Seeing a more serious side, Carl Van Doren wrote that Kennaston's story allegorically represented the human race's tendency to "create better regions to dream in" Likewise Hugh Walpole regarded the story as less interesting than Cabell's theme of longing for dreams, given its clearest expression (as of 1920) in this book.

For Frank Northen Magill, what Cabell expressed with more sophistication here than elsewhere was his "genius for metafictional illusion".

==Allusions==
The name Horvendile is that of characters in Germanic mythology and history also spelled Aurvandil, Horwendill, and the like. In other books Cabell connects the name both to Hamlet's father in the Gesta Danorum and to the character in the Prose Edda whose big toe froze off and was made into a star.

In the excerpt from Kennaston's book, Horvendile extemporizes a poem in Provençal; aside from two lines in the original, it is given in English prose. The poem is Can vei la lauzeta mover by Bernart de Ventadorn.

A minor character, a man famous for many achievements, is a portrait of Theodore Roosevelt.

The narrator mentions a number of Protestant theologians whose ideas Kennaston sees as akin to the Christianity he arrives at, with its "Artist-God" Whose greatest character was Himself as Christ. Among those theologians are exponents of the moral-influence theory of Christ's atonement such as Friedrich Schleiermacher and Horace Bushnell.

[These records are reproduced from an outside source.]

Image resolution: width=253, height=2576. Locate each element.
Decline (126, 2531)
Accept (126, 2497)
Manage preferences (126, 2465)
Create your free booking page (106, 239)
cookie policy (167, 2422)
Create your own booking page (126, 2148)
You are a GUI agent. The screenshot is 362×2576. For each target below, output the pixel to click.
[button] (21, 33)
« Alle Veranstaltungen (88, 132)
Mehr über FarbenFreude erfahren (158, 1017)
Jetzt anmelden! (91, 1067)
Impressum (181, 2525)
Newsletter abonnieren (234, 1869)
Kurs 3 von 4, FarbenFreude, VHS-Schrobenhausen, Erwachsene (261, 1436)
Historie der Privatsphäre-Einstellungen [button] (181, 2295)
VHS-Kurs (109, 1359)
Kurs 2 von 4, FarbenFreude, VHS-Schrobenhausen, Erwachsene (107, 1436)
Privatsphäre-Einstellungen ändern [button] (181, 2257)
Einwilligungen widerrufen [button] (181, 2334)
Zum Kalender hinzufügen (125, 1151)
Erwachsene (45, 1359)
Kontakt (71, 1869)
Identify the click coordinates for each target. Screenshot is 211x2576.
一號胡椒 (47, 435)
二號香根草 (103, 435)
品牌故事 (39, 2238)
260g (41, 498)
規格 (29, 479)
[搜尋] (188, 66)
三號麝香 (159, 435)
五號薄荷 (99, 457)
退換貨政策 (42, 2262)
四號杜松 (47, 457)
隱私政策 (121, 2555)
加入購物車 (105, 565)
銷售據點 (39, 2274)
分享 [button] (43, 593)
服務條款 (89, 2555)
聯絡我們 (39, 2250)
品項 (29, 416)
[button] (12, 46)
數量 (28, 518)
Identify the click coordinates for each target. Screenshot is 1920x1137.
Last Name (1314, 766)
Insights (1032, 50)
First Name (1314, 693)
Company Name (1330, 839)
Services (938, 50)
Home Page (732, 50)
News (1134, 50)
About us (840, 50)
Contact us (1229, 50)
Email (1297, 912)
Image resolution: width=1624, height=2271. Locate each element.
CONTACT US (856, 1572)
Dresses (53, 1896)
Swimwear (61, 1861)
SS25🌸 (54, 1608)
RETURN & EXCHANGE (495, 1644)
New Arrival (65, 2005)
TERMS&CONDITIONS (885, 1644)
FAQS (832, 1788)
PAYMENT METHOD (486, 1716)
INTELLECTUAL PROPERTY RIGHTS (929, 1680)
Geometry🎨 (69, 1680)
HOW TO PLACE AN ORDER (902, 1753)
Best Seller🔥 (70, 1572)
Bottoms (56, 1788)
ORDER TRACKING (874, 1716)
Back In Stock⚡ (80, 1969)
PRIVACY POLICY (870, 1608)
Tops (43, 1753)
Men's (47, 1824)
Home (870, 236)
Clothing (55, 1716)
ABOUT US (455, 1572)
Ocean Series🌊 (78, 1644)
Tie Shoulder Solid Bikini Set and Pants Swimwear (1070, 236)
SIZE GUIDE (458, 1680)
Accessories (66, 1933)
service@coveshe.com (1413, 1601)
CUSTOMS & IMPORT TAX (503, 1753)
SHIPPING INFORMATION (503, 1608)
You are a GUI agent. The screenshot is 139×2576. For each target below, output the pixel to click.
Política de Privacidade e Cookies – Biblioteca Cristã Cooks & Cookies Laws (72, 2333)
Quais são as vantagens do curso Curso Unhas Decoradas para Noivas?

==References to other works by Cabell==
Kennaston's novel is reminiscent of Cabell's 1913 novel The Soul of Melicent, later republished under the writer's original title Domnei, which is part of his series Biography of the Life of Manuel. Horvendile and Ettare appear in various other stories in this series, set in the fictional realm of Poictesme, and Lichfield is a setting of other Cabell books. The Cream of the Jest connects the two settings. Felix Kennaston had appeared and been quoted in some of Cabell's previous books. In particular, in Cabell's fictional genealogies, he shows Kennaston to be a descendant of Dom Manuel.

Both Theodore Roosevelt and another minor character warn Kennaston cryptically about the sigil in his novel, in which connection they mention white pigeons and a small mirror. The latter items figure in a mysterious ceremony that appears throughout Cabell's work but is never described.

==Literary legacy==
This book inspired Flann O'Brien to write of characters who rebel against their author, as in At Swim-Two-Birds. (Though Kennaston's characters interact with him in the person of Horvendile, they do not rebel against him.)